What to produce: If a line in the entries below includes "section", pick it out and copy it.

Stored records:
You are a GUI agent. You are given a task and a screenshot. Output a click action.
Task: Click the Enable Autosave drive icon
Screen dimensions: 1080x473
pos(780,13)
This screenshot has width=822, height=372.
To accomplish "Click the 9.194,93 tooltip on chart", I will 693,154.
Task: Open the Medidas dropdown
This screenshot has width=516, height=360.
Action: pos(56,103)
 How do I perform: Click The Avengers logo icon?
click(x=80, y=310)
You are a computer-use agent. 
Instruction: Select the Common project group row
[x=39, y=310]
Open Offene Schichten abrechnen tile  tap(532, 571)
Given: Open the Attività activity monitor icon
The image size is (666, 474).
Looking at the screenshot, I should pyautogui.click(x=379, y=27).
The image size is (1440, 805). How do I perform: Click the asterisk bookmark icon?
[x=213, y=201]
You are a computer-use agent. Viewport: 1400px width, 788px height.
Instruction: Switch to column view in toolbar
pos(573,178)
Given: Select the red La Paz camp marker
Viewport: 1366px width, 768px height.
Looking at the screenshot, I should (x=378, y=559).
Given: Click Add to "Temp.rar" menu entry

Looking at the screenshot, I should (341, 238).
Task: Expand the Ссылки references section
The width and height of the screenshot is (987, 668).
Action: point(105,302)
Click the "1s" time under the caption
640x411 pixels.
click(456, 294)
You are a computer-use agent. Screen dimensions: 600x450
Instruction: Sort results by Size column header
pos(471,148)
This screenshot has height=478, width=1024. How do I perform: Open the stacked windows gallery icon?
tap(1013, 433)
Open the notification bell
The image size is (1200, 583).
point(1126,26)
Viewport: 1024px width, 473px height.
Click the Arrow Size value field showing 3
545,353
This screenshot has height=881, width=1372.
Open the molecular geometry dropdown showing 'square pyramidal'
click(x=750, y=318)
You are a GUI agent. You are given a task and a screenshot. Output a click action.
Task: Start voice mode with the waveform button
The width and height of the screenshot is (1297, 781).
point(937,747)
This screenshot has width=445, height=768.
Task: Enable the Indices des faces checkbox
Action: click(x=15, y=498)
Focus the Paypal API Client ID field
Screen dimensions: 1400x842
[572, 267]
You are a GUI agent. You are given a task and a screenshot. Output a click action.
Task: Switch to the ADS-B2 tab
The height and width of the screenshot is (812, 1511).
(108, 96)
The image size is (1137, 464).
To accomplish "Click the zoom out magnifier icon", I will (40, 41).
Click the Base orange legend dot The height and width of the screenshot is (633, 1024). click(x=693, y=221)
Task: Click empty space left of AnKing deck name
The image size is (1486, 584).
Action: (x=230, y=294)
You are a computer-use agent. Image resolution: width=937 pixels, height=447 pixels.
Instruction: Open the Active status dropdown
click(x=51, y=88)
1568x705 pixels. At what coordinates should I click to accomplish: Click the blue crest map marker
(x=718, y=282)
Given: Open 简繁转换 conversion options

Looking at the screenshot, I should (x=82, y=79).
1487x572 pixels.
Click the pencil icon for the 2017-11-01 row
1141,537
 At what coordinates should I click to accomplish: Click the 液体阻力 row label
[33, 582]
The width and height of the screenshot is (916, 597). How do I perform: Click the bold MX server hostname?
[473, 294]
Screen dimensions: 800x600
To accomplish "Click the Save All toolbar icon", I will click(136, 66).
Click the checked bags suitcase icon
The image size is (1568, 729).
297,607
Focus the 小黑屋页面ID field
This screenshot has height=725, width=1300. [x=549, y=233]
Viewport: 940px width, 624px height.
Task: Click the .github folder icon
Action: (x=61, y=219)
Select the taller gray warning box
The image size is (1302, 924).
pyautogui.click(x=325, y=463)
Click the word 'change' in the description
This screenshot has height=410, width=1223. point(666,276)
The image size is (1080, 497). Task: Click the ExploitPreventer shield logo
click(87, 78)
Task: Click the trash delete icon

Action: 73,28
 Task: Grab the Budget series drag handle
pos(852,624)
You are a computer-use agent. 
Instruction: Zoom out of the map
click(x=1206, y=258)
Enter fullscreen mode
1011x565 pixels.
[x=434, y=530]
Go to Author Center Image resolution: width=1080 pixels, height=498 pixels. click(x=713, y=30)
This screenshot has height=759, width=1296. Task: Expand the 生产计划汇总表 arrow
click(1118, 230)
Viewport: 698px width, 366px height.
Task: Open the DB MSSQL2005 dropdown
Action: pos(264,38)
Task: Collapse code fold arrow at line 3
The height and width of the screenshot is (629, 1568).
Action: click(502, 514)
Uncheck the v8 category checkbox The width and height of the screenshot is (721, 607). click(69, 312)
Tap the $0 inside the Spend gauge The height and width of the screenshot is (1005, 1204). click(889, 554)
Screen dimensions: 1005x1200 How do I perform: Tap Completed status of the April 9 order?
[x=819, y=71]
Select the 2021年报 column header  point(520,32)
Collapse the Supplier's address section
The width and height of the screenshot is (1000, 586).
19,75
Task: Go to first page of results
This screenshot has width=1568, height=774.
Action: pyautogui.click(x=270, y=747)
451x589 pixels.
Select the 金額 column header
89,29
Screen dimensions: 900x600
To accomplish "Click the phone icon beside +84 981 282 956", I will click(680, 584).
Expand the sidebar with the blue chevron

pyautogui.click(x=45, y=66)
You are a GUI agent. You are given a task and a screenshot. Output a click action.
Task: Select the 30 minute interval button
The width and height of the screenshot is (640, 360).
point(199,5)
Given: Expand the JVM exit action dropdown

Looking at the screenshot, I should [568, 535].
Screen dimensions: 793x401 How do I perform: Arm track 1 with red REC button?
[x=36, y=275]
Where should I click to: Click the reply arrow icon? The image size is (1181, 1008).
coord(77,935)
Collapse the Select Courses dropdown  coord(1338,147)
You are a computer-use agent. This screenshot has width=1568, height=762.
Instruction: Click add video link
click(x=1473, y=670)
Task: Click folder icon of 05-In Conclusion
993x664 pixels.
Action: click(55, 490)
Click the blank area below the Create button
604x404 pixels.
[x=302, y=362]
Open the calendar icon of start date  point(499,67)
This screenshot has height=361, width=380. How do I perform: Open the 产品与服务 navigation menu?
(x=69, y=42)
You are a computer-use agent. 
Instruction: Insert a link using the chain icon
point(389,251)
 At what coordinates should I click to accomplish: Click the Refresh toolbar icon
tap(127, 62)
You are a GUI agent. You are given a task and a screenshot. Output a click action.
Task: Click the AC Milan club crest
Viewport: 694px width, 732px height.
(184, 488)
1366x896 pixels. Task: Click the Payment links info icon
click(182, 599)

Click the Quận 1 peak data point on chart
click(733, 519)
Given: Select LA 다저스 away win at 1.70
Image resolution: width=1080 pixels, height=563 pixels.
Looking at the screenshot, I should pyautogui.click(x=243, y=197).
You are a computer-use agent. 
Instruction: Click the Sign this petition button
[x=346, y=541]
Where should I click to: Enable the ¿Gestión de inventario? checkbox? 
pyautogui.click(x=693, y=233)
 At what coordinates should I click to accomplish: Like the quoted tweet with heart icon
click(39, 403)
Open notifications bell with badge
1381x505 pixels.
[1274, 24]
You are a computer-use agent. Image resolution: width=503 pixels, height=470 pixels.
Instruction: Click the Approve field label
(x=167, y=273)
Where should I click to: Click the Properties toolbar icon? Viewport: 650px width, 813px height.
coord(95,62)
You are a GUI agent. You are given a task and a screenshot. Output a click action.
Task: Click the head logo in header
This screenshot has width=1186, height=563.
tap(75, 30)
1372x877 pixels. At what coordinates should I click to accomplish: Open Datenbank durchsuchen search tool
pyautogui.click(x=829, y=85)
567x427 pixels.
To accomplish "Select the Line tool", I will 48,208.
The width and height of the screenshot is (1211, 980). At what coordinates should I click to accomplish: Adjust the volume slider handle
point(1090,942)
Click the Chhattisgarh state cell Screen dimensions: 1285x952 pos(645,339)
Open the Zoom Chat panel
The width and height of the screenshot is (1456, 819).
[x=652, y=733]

Reply to the task:
Task: Expand the Ссылки references section
Collapse the Supplier's address section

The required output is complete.